Monday, October 17, 2022

Double 13

 Here's another pair for Octoberween: 13 Frightened Girls (1963)/13 Ghosts (1960), both directed by schlockmeister William Castle.

13 Frightened Girls really doesn't live up to its title. It stars Kathy Dunn and 12 other girls as students at a girls' school for the daughters of diplomats in England. Dunn is American, the others are from all over, including the USSR and Red China. On holiday, Dunn goes first to visit Murray Hamilton, an intelligence operator she is infatuated with. Since she is only 16, he just has to try to keep her hands off of him. Anyway, he has a girlfriend, another agent nicknamed Soldier, played by Joyce Taylor. 

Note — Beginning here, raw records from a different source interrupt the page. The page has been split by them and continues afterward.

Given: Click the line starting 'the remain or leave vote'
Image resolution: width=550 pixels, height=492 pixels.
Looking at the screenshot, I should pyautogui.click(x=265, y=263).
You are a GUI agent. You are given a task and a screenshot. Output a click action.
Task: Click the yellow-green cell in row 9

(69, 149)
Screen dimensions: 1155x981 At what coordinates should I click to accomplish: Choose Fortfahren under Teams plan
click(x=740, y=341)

Dunn overhears that her father the ambassador is going to send Hamilton home is he can't find out who is behind the student unrest in South America. To protect his job, and keep him in London, Dunn decides to solve this for him. Since she loves gossiping with her fellow international students and going to embassy parties, she solves this one pretty quickly. 

Soon, she is solving all sorts of espionage cases, sending the results in anonymous letters signed "Kitten". Of course, the other countries find out about Kitten and soon everyone is looking for her.

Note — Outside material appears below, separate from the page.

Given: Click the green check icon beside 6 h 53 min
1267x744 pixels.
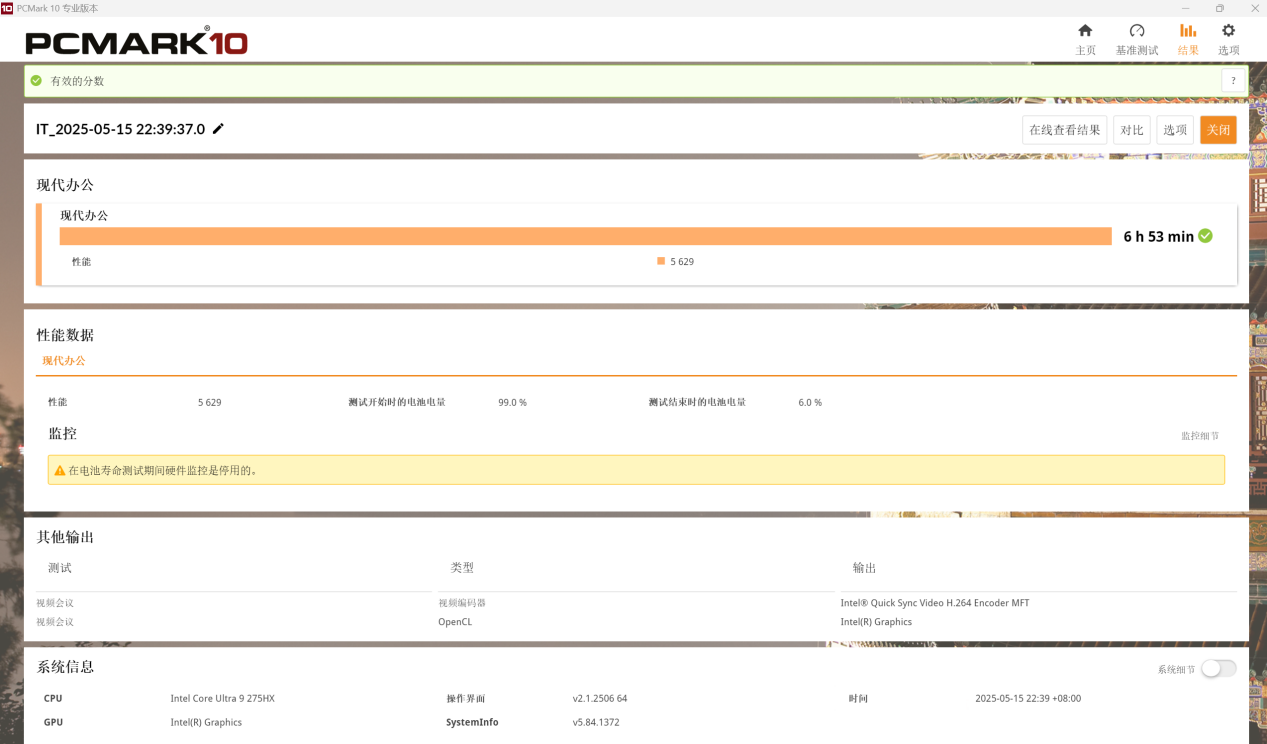Looking at the screenshot, I should coord(1205,236).
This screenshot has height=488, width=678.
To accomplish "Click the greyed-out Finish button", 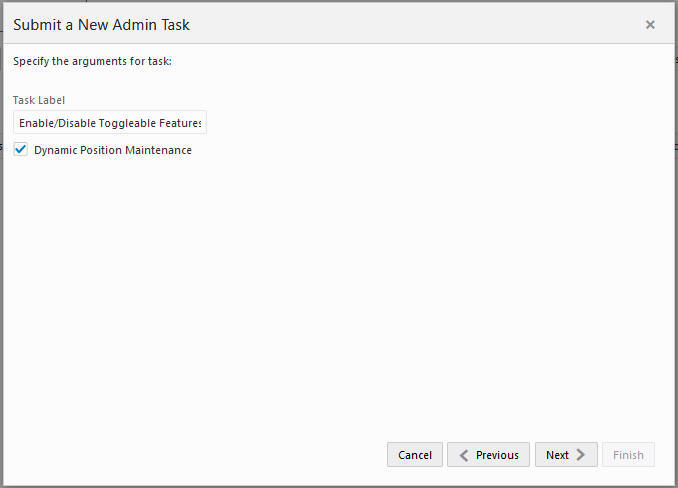I will pyautogui.click(x=628, y=455).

Dunn is basically playing a dimestore Hayley Mills in this, and maybe has the chops to pull it off. The script isn't even too bad, but you can see Castle wasn't happy with it. He adds a cat toss for no reason and the final fight, where all the 13 girls (not frightened at all) join in, is just lame slapstick. Aside from the WTF factor, this was not a great watch.

13 Ghosts was much better. It starts with an intro from William Castle himself, explaining the glasses handed out at the theater. If you want to see the ghosts, look through the red filter. If you don't want to see the ghosts, look through the blue. 

Paleontologist Charles Herbert is broke - the company has just repossessed all his furniture, leaving him, his wife Rosemary DeCamp, teen daughter and young son eating dinner on the floor. But lawyer Martin Milner shows up to let them know that rich eccentric uncle Plato Zorba has died and left them a furnished mansion. The catch is that they must live in it, not sell it, and that it comes with a collection of 12 ghosts. 

They don't run into a ghost right away - just a witch, Margaret Hamilton. She's now the housekeeper, who wants to stay on without pay. She was a partner in ghost collecting with uncle Plato. Castle really hammers on the Hamilton = witch "joke".

Herbert finds an odd pair of glasses, and when things get weird, he puts them on. At this point, the black-and-white movie becomes blue-tinted with red-tinted ghosts. Like the audience using the right filter, he can see the ghosts with the glasses on. These ghosts are a mixed lot: a headless lion-tamer and his lion, a dancing skeleton, and cook continually murdering his wife, and so on. 

To add to all this, there's supposed to be no money in the bequest, but there does turn out to be a stack of cash hidden somewhere. 

This is a rather fun movie. It is more a comedy than horror, and the thrills are very low-key. We saw the remake, and enjoyed it, but Ms. Spenser, at least, prefers this version. For one thing, the ghosts in the new movie were horrible, but rather generic, with no in-movie backstory (extensive backstories can be found on wikipedia, etc). But the house was a lot cooler in the remake, and the story a little more coherent. The remake also skips the gimmick, which I'd say is a wash. But, there is no Margaret Hamilton in the remake. So the original wins.